Living overseas and I cannot stream the games. I can only "watch" them through Yahoo and other sites, which is pretty weak. Thank you very much for the article. It was amazing!

29
by nflalternative.com :: Fri, 01/18/2013 - 9:25am

excellent article minus 2 very important points;
1]you cant spy Kaepernik with an L.B.;he is way 2 fast
2]u do not play press against him;maybe once or twice but the whole idea of playing anything but zone+ having all eyes on qb is futile
3]the fault was almost entirely the coaching;u did point this out [thus only 2 points of disagreement] but it needs emphasis;Jones,Walden,+ Matthews were in the right spot + forced contain to middle or swing to sideline properly;the problem was no help at all from dbs who were mostly not even looking.....................poor good ole boy coaching;the result of leagues bias vs. short ,runnning + yes black qbs
excellent job as always.........check out my site for more analysis of this prejudice late friday night;again ty 4 excellent analysis

31
by GeraldMcCully (not verified) :: Fri, 01/18/2013 - 11:55am

Great Article!!!! Kudos!!!

My Take: Speedy Option qb's defeat the scheme of an even front defense like Green Bay based upon slow reactions, confusion, and a weaker force player. Why? Because it is very difficult to play the option out of an even front. The Even Front Defense's option responsibilities change for ends and linebackers based on strength and weakness of (an option team like SanFran's) formations. With an odd front the ends and backers responsibilities remain the same based upon any formation. Therefore the players do not have to recognize formations... just the 15 -50 play reads like run/pass/ option/ play action pass/ misdirection/ screen/ reverse/ and wedge reads.
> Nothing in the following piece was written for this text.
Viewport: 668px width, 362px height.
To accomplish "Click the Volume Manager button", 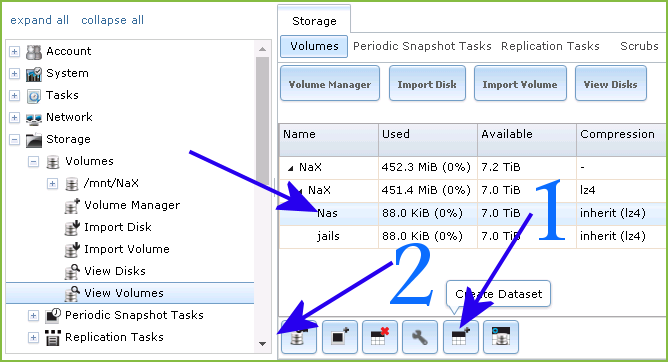I will coord(330,83).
Even fronts work when the defense has superior players that can overcome the inherent weakness of the scheme. In their prime....Reggie White's, Ray Lewis's and Vince Wilfork's allow even front's to work against the option.

The 3/4 cross charges that you picture above can not be simulated against the scout team offenses of Green Bay on Tuesdays and Wedensday's in practice. Every NFL team has only 50 players, so then the problem that the coordinator had was what if this 3/4 charge does not work in the game? What is my next answer? His answer seemed to be a hard charge or a walk up look. His hard charge answer for the option was recognized on the line by CK or Harbaugh, and San Fran checked to passes.

Hey NFL DC's, you better get an odd front adjustment in the off season. I see a lot of teams working odd fronts versus option teams, to allow their players to play fast against the option.

Other gimmick's like the Prowl look and the Bear Front are gimmicks/ not sound defense. Example: The Gimmick - Bear Front can stop that option, but Colin will be running speed option/ toss sweep or a slant/ bubble screen to the outside...it is all based on numbers, and the NFL DC's are just now re-learning how to count. The Prowl's deception is in defenders' surrendering backwards on the snap as option backs are attacking forward.. Just call me High School Harry/ or Joe the Rag Man... but that despised and pitied option look works.

40
by Anonymous52 (not verified) :: Sat, 01/19/2013 - 3:41am

College teams have implemented defenses with additional strong safeties acting as 'rovers' (in either a 3-3-5 or 4-2-5 defense; see TCU for a good example of this). It will only be a matter of time before good strong safeties are in-demand in the NFL to counter the zone-read offenses. In fact, with the advent of the NFL spread and the shifty slot receiver, I'm surprised that this trend hasn't developed yet. I guess, in a way, both San Francisco and Green Bay do have variations on this, in that their best defensive backs (Rogers for SF, Woodson for GB) play man-up on the slot receiver against 3 and 4 wide receiver sets. However, a slot corner back is not a second Donte Whitner.

41
by Will Allen :: Sat, 01/19/2013 - 10:46am

Brian Urlacher was such a safety in college, at New Mexico, where the coach there at the time, Rocky Long (previousy d-coordinator at UCLA, now head coach at a SDSU) pioneered it.